We are both pretty healthy and have PH as a risk management tool. We don't claim much or often. One of my biggest gripes is that the funds only allow a certain number of dollars per annum for each category. No one ever uses the full amount for all of them, but there is always a gap to pay for any individual item.. Why not allocate a total number of dollars to use as and where you need to ? 

Robert
Robert from NSW commented:

I'm old enough to remember when there was no gap. Medicare fixed that. One of my neighbours had to have both knees replaced a couple of years ago . No private health cover. Had to wait in much pain and discomfort for over a year.. 

Carolyn
Carolyn from VIC commented:

If your kids are grown up and you own your home, you probably don't want to keep paying for private cover. As you age, the limits on what you can claim for increase (just when you need it most). And, your less likely to be able to afford to pay the premiums as your super dwindles down (if your lucky enough to have any). Put an amount, equivalent to any premiums you pay, into an account and leave it there until you need it instead. Better than paying premiums for ever only to find you can't claim when you need to or that you have to let the policy go due to cost.
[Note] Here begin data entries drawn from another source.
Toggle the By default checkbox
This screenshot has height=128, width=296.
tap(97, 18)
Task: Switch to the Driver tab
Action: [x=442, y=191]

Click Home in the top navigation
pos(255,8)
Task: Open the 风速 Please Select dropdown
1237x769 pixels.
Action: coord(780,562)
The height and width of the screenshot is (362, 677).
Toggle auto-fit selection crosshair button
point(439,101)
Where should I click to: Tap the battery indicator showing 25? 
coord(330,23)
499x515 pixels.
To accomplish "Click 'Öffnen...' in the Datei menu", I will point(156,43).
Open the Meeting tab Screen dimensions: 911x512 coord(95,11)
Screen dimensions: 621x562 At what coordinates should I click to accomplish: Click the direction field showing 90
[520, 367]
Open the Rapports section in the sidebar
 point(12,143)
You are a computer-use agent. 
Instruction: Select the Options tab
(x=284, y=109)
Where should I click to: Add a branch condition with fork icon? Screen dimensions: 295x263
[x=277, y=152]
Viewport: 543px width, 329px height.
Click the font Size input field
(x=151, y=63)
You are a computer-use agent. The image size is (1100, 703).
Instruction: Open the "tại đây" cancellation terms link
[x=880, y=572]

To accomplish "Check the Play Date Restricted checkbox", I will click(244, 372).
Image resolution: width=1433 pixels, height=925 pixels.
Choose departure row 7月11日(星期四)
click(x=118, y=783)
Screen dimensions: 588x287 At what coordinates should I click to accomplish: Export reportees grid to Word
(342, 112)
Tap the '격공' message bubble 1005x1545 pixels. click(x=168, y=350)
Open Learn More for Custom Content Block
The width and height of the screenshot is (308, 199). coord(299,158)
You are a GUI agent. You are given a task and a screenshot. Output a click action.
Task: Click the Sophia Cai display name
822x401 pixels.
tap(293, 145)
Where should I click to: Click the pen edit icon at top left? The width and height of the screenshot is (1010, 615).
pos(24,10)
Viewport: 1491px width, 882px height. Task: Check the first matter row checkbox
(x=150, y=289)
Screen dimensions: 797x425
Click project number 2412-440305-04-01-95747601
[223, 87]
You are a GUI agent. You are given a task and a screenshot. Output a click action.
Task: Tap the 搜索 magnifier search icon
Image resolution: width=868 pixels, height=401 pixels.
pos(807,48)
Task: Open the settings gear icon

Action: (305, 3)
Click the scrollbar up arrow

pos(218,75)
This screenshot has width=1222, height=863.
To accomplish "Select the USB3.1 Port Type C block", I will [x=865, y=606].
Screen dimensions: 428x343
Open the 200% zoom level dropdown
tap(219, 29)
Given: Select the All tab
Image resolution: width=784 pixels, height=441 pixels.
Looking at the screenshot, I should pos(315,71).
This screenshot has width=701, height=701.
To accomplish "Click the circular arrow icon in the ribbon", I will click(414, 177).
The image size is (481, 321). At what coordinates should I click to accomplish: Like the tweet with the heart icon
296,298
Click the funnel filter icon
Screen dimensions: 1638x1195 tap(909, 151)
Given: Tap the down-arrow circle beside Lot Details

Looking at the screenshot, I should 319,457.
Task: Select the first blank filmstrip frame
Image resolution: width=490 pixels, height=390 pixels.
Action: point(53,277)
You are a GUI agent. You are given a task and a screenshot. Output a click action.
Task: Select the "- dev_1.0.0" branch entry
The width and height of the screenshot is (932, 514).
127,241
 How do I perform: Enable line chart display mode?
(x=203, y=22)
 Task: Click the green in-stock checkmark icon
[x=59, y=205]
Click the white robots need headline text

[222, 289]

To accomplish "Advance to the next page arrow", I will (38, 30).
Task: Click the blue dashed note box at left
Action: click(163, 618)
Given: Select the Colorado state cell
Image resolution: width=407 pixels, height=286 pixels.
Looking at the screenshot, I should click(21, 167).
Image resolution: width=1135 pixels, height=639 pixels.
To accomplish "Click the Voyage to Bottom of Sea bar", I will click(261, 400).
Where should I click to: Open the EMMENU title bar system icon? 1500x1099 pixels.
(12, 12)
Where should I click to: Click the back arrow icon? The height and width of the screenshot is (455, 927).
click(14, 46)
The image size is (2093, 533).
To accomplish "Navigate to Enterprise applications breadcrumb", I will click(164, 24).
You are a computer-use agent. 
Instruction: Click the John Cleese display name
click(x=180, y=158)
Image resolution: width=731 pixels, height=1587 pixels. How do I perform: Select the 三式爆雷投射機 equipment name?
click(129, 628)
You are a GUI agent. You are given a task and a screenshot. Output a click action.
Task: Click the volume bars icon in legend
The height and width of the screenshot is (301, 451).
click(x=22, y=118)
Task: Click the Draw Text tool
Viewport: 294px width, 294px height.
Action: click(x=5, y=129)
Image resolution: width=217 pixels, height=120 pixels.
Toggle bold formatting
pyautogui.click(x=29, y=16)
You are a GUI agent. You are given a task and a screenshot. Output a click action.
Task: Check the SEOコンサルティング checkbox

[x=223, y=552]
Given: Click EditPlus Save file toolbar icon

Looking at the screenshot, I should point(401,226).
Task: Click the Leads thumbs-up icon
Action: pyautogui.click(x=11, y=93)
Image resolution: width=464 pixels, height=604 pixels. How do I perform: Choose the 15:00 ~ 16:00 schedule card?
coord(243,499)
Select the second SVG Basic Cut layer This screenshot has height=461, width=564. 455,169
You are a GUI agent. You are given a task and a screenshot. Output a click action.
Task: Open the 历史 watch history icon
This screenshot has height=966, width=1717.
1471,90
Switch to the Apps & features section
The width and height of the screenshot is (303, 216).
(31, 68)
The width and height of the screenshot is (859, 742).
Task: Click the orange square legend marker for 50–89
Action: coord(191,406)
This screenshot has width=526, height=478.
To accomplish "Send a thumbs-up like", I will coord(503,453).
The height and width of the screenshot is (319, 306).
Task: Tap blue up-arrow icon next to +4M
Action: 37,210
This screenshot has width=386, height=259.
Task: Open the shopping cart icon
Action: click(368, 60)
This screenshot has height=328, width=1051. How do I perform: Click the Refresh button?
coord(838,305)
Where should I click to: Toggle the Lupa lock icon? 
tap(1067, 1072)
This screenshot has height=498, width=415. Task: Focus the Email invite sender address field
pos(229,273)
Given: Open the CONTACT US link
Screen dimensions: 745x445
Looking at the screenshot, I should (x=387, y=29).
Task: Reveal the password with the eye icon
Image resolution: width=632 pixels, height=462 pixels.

The you have paid premiums for nothing. 

Ron
Ron from NSW commented:

Your article was so unhelpful someone wasted their time tapping on the keyboard. Find them something more meaningful to do 

Anonymous
Anonymous from QLD commented:

I had a bi-lateral mastectomy 3 years ago and was out of pocket $6000 overall even though I have the highest hospital & extras. Part of the problem was that the government only recompensed me half the cost of the second breast. My husband now has prostate cancer and I can see that being about $5000 out of pocket. When you insure, you expect to have all your expenses paid. 

Anonymous
Anonymous from NSW commented:

my health fund told me this week that hearing aids are not covered by private health funds 

Katherine
Katherine from NSW commented:

exactly - mine aren't covered either.